A Dropbox wishlist

March 10th, 2021


If I could build a cloud filesystem from scratch, this is what I would build. First and foremost, you want to build a Dropbox-level sync client. They did a flawless job of that. Most of my qualms are with the web/API.

Namespacing

Everyone has their own namespace, like fs.io/username/, but home directory linking works as it should fs.io/\~/path/to/files. Yes, this seems a little nerdy, but links are great.

Read, write, execute

You can assign read, write, and execute permissions to owner, groups, and public, just like unix. You could create scripts that run in the cloud. It’d need to run in some node container, but it should have access to your entire cloud filesystem. Like, this would be possible.
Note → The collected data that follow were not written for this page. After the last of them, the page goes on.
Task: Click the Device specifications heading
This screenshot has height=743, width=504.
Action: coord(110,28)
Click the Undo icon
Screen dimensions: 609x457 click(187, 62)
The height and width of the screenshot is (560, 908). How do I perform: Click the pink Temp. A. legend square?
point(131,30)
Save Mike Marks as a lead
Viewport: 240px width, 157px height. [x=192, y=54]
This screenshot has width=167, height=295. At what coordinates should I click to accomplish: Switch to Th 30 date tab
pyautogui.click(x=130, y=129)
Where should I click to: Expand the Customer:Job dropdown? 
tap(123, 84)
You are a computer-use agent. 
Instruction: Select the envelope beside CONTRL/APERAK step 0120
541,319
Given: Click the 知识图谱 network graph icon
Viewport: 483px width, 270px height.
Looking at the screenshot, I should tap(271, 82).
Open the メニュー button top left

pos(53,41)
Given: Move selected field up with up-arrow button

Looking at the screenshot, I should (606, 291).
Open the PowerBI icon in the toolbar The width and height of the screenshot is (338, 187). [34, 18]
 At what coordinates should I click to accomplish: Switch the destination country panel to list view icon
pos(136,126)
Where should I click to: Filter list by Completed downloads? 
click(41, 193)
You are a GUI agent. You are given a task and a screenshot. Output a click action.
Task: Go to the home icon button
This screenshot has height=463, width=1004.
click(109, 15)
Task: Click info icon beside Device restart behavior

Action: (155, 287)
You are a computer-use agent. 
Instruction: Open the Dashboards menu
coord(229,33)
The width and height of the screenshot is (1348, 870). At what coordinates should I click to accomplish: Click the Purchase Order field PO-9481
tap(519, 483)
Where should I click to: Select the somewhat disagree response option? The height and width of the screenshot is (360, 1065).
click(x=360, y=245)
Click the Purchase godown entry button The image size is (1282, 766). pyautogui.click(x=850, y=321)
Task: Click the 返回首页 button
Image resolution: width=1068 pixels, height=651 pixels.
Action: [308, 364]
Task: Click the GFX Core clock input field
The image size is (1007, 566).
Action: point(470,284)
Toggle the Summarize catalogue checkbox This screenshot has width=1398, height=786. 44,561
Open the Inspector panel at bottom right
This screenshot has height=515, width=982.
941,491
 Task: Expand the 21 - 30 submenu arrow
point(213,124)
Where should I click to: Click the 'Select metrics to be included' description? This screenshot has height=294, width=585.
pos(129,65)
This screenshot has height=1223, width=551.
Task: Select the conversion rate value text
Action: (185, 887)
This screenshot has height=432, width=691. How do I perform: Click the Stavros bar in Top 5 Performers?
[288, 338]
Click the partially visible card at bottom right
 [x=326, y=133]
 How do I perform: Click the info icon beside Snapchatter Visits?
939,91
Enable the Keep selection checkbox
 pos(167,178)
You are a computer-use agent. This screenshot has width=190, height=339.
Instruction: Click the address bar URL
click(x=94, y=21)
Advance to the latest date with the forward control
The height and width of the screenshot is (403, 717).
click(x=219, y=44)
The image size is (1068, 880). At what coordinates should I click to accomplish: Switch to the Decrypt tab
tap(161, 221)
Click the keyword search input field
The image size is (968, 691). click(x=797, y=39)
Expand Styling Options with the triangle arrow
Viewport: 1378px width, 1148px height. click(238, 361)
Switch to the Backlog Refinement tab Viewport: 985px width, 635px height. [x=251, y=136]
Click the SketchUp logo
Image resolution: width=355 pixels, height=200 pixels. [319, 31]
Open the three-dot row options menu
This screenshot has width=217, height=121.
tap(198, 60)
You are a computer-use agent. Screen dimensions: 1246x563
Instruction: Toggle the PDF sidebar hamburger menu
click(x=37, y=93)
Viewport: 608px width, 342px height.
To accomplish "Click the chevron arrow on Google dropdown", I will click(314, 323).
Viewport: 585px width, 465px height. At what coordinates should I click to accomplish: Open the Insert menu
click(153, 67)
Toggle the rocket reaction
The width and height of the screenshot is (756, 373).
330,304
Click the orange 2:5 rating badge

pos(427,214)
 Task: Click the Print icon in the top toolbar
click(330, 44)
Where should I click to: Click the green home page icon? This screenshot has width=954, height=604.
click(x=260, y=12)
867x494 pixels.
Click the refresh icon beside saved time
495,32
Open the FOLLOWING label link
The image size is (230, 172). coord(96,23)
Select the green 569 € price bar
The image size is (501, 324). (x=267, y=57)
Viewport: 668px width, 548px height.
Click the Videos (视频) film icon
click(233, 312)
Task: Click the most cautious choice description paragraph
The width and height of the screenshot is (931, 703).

cat "hi" | curl -X POST http://fs.io/username/script.js
#!/bin/fsjs

import { anotherStringify } from 'fs.io/username/path/to/script.js'

process.stdin.once("data", chunk => anotherStringify(chunk));

You could even have stuff that opens files. You could have it register for filesystem extensions and then serve up a full webapp. It could even be closed source, with the node stuff being secret, or third party. You can even have things like a fs.io/username/crontab that ran scripts.

I don’t think that everyone’s going to be writing little js scripts, but the important thing is that everything becomes shareable so only 2% of the userbase needs to for the other 98% to benefit. Because of relative pathing, scripts can work for everyone. unix’s brilliant philosophy around building sharp, composable tools becomes available for everyone.